His handsome face, now a swollen, discolored mask of pain, was turned towards the stone ceiling. His eyes, which had once shone with such brilliant, infectious confidence, were now dull, empty, and haunted. He had not spoken a single word since being led from the arena, but he was conscious. He was awake. And he was replaying every single, agonizing moment of his own, public, and very brutal humiliation.


The physical wounds would heal. But the other wound, the one that had been inflicted on his warrior’s soul, was a different matter entirely. The Jahl had not just defeated him; it had unmade him. It had shown him the vast, cosmic, and utterly indifferent gulf between his own, considerable power and the true, absolute power of a being that was close to a god. It had taken his courage, his pride, his very identity as a warrior, and it had crushed them into a fine, gray dust. The man who had entered the arena as Gias the Valorous was gone. In his place was just a broken man, waiting for the dawn.


In the Royal Box, long after the crowds had departed and the arena had fallen into a deep, echoing silence, the Princess Amina remained. She stood at the railing, a slender, solitary figure in the twilight, her veil a small, dark flag of sorrow against the pale stone. She stared down at the empty, blood-stained sand, her mind replaying the day’s horrific events with a cold, analytical clarity.


She was not a woman given to sentiment. She had seen death before. She understood the brutal calculus of power. But the defeat of Gias had been different. It had not been a simple, honorable death in combat. It had been a lesson. A cruel, theatrical, and exquisitely delivered lesson from the Demon. And she, a student of logic and reason, was trying to understand its meaning.
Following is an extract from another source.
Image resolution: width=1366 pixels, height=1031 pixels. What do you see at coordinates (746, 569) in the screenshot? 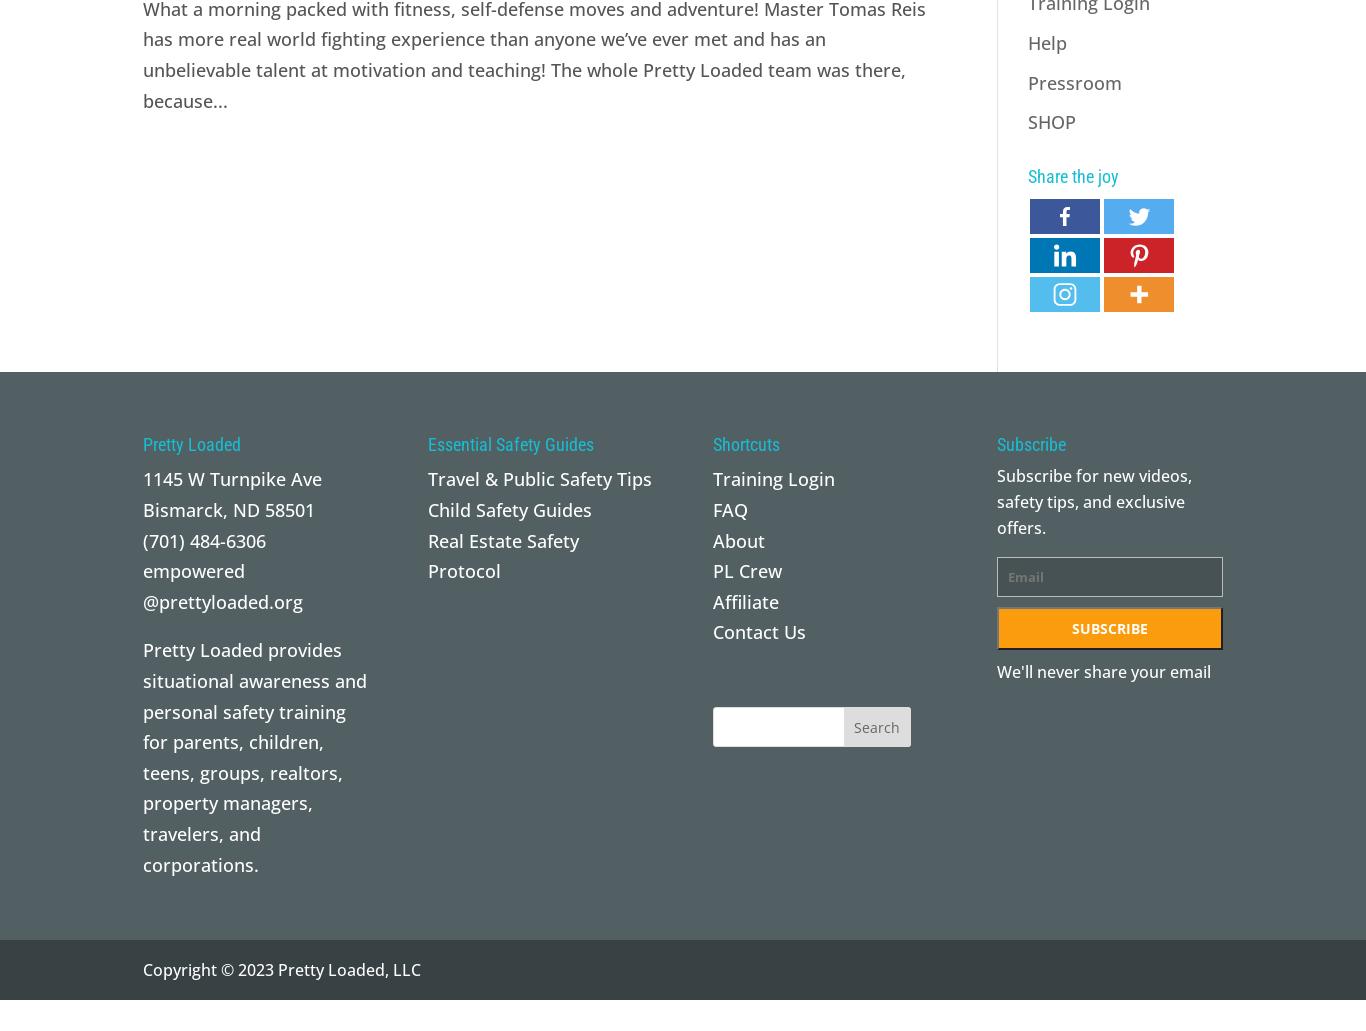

She had seen the Jahl’s initial, almost lazy, display of power. And she had seen the sudden, terrifying escalation, the transformation from a simple, powerful beast into a being of intelligent, strategic, and utterly malevolent might. The shift had been too sudden, too deliberate. It was a performance.


And that was the thought that chilled her to the bone. The Demon was not just a mindless engine of rage. It was an intelligence. A vast, ancient, and deeply bored intelligence. And it was playing a game. A game whose rules only it understood.


Her gaze drifted to the now-empty challenger’s gate. She thought of the men who had been defeated, and of the few who remained. And she thought of the strange, silent, and unassuming healer, the man named Zayn. The man her spies had confirmed had registered for the challenge, though he had not yet made his public appearance. A man whose entire existence was a profound, and deeply interesting, contradiction.